Andi Muhammad Yusuf Bakri
Andi Muhammad Yusuf Bakri Mohon Tunggu... -

Curious but kindly and friendly person

Selanjutnya

Tutup

Humaniora

Sita Jaminan dalam Sengketa Waris

2 Oktober 2015   11:04 Diperbarui: 2 Oktober 2015   11:29 1479
+
Laporkan Konten
Laporkan Akun
Kompasiana adalah platform blog. Konten ini menjadi tanggung jawab bloger dan tidak mewakili pandangan redaksi Kompas.
Lihat foto
Humaniora. Sumber ilustrasi: PEXELS/San Fermin Pamplona

Oleh: Andi Muhammad Yusuf Bakri

Sita jaminan (conservatoir beslag) diatur dalam ketentuan Pasal 261 R.Bg.[1] dan Pasal 720 Rv.[2] Domain sita jaminan menurut teks kedua ketentuan tersebut hanya pada perkara mengenai tuntutan pembayaran sejumlah uang, dimana obyek penyitaan dimohonkan untuk dijadikan jaminan dari tuntutan pembayaran utang atau jaminan atas tuntutan ganti rugi. Dengan demikian, secara normatif ruang lingkup penerapan sita jaminan tidak mencakup sengketa kepemilikan atau perkara-perkara yang serupa dengan itu, misalnya sengketa mengenai hak waris, yang substansinya bukan mengenai pembayaran sejumlah uang.

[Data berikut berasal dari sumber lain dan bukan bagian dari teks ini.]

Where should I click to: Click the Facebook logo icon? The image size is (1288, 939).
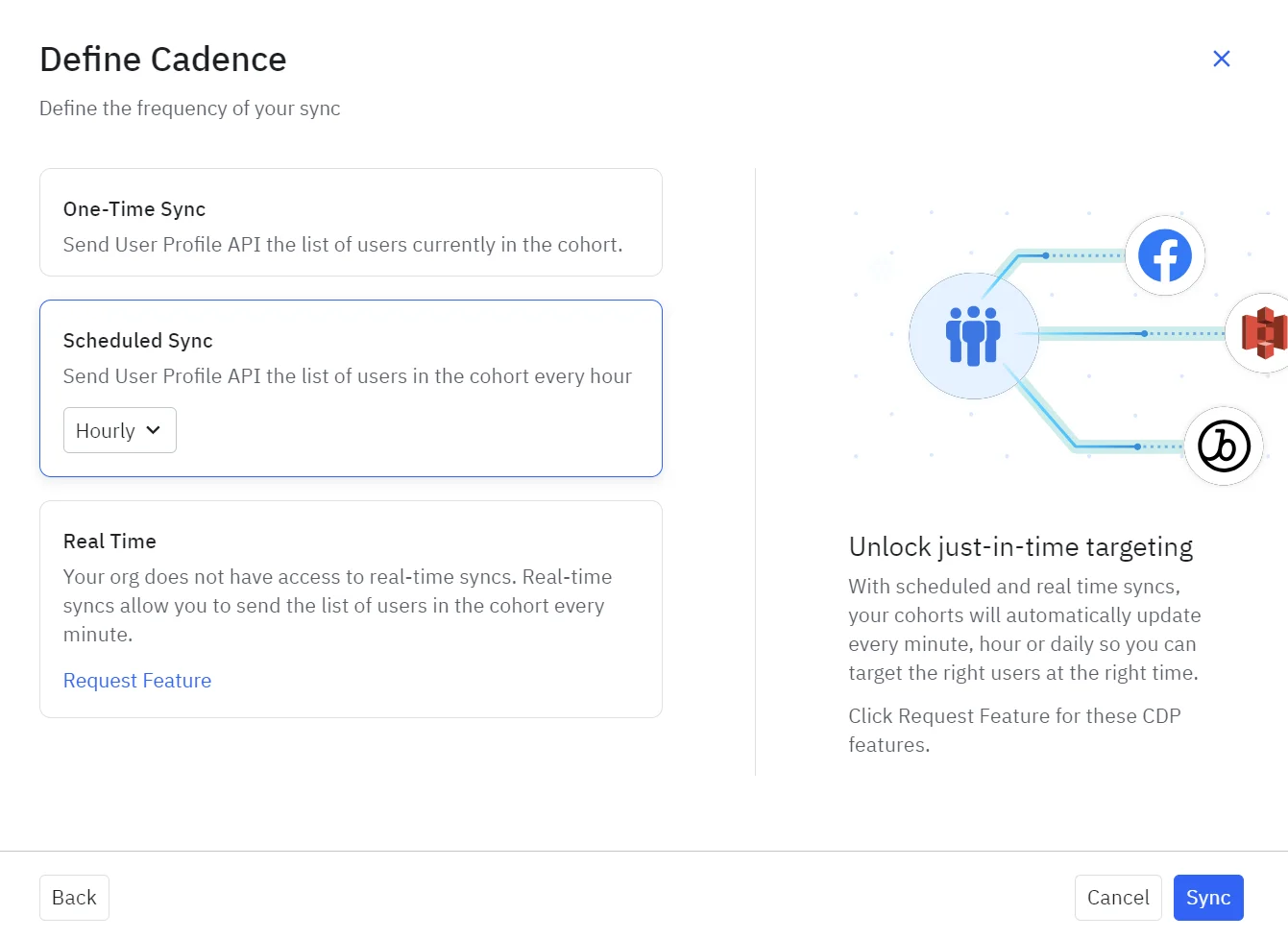coord(1164,255)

Pada dasarnya, obyek-obyek yang disengketakan memang tidak perlu dimohonkan penyitaan, sebab dengan status sebagai obyek sengketa maka obyek-obyek tersebut menurut hukum tidak boleh dialihkan. Jika pihak berperkara ternyata mengalihkan atau menggelapkannya, maka jelas bahwa perbuatan pengalihan tersebut mengandung itikad buruk yang berakibat kerugian bagi pihak yang mengalihkannya. Namun demikian, karena sifat perkara serupa dengan party contract, yang daya ikatnya hanya terhadap kedua belah pihak yang terlibat, maka pihak ketiga tidak ikut terikat oleh prinsip dasar tersebut di muka.

Artinya bahwa apabila salah satu pihak berperkara mengalihkan obyek sengketa kepada orang lain (pihak ketiga), maka hanya pihak berperkara itulah yang dinilai melakukan suatu perbuatan berlandaskan itikad buruk. Pihak ketiga itu sendiri tidak terikat secara hukum, sehingga tetap diperlukan suatu lembaga penyitaan untuk mencegah pihak ketiga terlibat dalam pengalihan obyek-obyek yang sedang disengketakan.

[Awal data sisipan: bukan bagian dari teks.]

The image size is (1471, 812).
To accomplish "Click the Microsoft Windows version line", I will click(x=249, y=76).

Kebutuhan akan penyitaan dalam perkara waris dihadapkan pada problem wet vacuum atau kekosongan undang-undang. Maka, diperlukan penemuan hukum (rechtsvinding).

Dalam praktek umum peradilan, penyitaan terhadap obyek sengketa dalam perkara sengketa waris menggunakan instrumen hukum sita jaminan (conservatoir beslag). Ketentuan tentang sita jaminan yang pada dasarnya hanya diperuntukkan bagi perkara mengenai tuntutan pembayaran sejumlah uang diperluas cakupannya sehingga mengakomodir pula penyitaan dalam sengketa kepemilikan, termasuk sengketa waris. Syarat dan tata cara sita jaminan digunakan dalam memeriksa, mengadili, dan melaksanakan penyitaan dalam sengketa waris.

Salah satu syarat yang secara tegas diatur dalam ketentuan tentang sita jaminan adalah keharusan bagi Pemohon sita untuk membuktikan adanya kekhawatiran bersifat faktual bahwa obyek sita akan digelapkan atau dialihkan.

Praktek tersebut jelas keliru. Kekosongan undang-undang tentang penyitaan dalam sengketa waris tidak tepat diatasi dengan menggunakan tafsir ektensif peraturan tentang sita jaminan. Terdapat perbedaan mendasar mengenai sifat obyek sita dalam perkara tuntutan pembayaran sejumlah uang dengan obyek sita dalam perkara sengketa kepemilikan.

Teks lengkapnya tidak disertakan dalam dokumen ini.